Lazy Gray vs Warm Stone
Both from Sherwin-Williams's palette. Hue-wise, Lazy Gray belongs to the grey family and Warm Stone to the greige-grey family. Lazy Gray (LRV 53) reflects noticeably more light than Warm Stone (LRV 20), a difference of 33 points that becomes especially apparent in rooms with limited natural light. Lazy Gray runs neutral while Warm Stone is decidedly warm, which means they'll respond very differently to warm vs cool light sources. With a ΔE of 28.1, the contrast is hard to miss. These aren't variations on a theme — they're two different answers to the same question. Below you'll find 4 real-room photo comparisons where both colors appear side by side, plus 5 simulated room previews.
Lazy Gray vs Warm Stone in Real Spaces
4 real rooms side by side. Seeing Lazy Gray and Warm Stone in actual rooms makes the difference concrete; browse the spaces below to get a feel for how each color lives on a wall.
Living Room
In a living room, color works across both daylight and evening light — the same wall can read very differently at noon and at 8pm. The LRV gap is large enough that Lazy Gray will make the room feel meaningfully brighter than Warm Stone would.
Kitchen
In a kitchen, colors are seen under bright task lighting that amplifies undertones — what reads neutral elsewhere can show its hand here. Lazy Gray reflects noticeably more light off the walls, making the space read more open than Warm Stone.
Bathroom
Bathrooms are one of the few spaces where you're genuinely enclosed by the paint color, which makes the choice between these two more consequential. Lazy Gray reflects noticeably more light off the walls, making the space read more open than Warm Stone.
Kitchen Cabinets
Kitchen cabinets are constantly compared against adjacent materials, which means subtle differences between these two become much more visible. Lazy Gray reflects noticeably more light off the walls, making the space read more open than Warm Stone.
Color Details
Lazy Gray vs Warm Stone Simulated Comparison
5 simulated room previews — drag the slider on each to see Lazy Gray on one side and Warm Stone on the other.

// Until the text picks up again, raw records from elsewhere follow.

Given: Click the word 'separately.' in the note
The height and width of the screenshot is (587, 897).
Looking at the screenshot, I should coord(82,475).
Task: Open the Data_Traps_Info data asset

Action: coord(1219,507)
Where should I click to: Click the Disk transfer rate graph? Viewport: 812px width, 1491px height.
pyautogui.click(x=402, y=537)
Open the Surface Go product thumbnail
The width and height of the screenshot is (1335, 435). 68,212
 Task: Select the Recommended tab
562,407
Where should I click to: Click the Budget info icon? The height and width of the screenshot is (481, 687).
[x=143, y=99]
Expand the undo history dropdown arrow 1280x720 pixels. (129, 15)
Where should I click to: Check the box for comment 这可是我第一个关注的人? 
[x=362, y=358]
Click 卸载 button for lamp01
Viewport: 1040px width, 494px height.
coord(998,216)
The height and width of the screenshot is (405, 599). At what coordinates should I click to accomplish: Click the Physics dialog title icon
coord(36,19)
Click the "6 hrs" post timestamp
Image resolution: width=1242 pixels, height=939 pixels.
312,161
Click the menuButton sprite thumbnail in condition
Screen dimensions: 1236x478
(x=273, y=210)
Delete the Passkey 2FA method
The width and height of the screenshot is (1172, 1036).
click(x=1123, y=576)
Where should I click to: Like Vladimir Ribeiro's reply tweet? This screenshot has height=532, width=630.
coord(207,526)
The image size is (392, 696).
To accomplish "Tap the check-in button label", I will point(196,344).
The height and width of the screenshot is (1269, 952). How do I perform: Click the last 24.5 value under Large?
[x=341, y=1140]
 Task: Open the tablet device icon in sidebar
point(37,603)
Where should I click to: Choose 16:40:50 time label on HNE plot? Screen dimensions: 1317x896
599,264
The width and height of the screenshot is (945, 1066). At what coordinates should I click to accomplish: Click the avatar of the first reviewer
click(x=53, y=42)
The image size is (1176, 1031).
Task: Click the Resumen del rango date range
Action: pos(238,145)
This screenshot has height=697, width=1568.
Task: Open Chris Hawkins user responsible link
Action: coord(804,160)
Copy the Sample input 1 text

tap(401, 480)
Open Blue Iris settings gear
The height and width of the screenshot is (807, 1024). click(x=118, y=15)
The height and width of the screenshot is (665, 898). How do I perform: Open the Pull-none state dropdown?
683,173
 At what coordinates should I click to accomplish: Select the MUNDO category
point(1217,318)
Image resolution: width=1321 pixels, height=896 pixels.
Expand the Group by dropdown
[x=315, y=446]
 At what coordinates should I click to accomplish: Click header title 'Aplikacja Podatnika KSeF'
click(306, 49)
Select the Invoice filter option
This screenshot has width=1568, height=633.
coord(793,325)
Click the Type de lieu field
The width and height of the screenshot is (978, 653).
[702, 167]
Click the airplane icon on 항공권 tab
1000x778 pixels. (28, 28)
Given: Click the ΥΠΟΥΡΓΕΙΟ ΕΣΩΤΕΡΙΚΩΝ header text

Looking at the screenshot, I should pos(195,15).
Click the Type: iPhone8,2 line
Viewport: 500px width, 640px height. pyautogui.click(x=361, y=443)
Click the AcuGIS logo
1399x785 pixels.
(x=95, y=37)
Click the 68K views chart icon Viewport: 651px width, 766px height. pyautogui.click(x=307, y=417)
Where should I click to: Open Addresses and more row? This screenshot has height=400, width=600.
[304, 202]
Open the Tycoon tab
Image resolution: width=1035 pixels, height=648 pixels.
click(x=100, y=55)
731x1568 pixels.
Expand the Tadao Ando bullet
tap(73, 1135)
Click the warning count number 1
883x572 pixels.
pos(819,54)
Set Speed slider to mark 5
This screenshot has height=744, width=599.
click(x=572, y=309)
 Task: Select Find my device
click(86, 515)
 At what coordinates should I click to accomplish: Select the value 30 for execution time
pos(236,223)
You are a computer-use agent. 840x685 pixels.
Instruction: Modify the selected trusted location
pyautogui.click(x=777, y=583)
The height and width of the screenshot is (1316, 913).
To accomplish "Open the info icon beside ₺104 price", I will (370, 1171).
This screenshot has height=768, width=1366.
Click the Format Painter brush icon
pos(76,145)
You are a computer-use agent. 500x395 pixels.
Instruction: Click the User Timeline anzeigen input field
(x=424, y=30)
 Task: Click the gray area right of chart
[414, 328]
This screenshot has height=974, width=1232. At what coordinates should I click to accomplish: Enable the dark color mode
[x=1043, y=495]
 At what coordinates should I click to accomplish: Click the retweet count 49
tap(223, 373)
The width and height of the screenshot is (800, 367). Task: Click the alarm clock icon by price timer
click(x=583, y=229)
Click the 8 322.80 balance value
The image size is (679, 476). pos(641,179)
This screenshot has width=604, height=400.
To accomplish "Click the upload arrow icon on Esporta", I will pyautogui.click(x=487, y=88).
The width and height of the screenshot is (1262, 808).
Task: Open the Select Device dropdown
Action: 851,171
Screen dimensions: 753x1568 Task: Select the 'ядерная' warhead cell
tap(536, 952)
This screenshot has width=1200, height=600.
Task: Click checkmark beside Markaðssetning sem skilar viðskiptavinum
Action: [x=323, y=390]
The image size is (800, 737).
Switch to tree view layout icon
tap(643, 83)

Digital color is approximate. These simulations are generated from the manufacturer's hex values and overlaid on grayscale room photos — your screen's calibration, brightness, and viewing angle all affect how they render. Before committing to either color, test physical samples in your own space under the light you actually live with.
More Lazy Gray comparisons
See how Lazy Gray stacks up against other well-photographed colors across different brands and tones.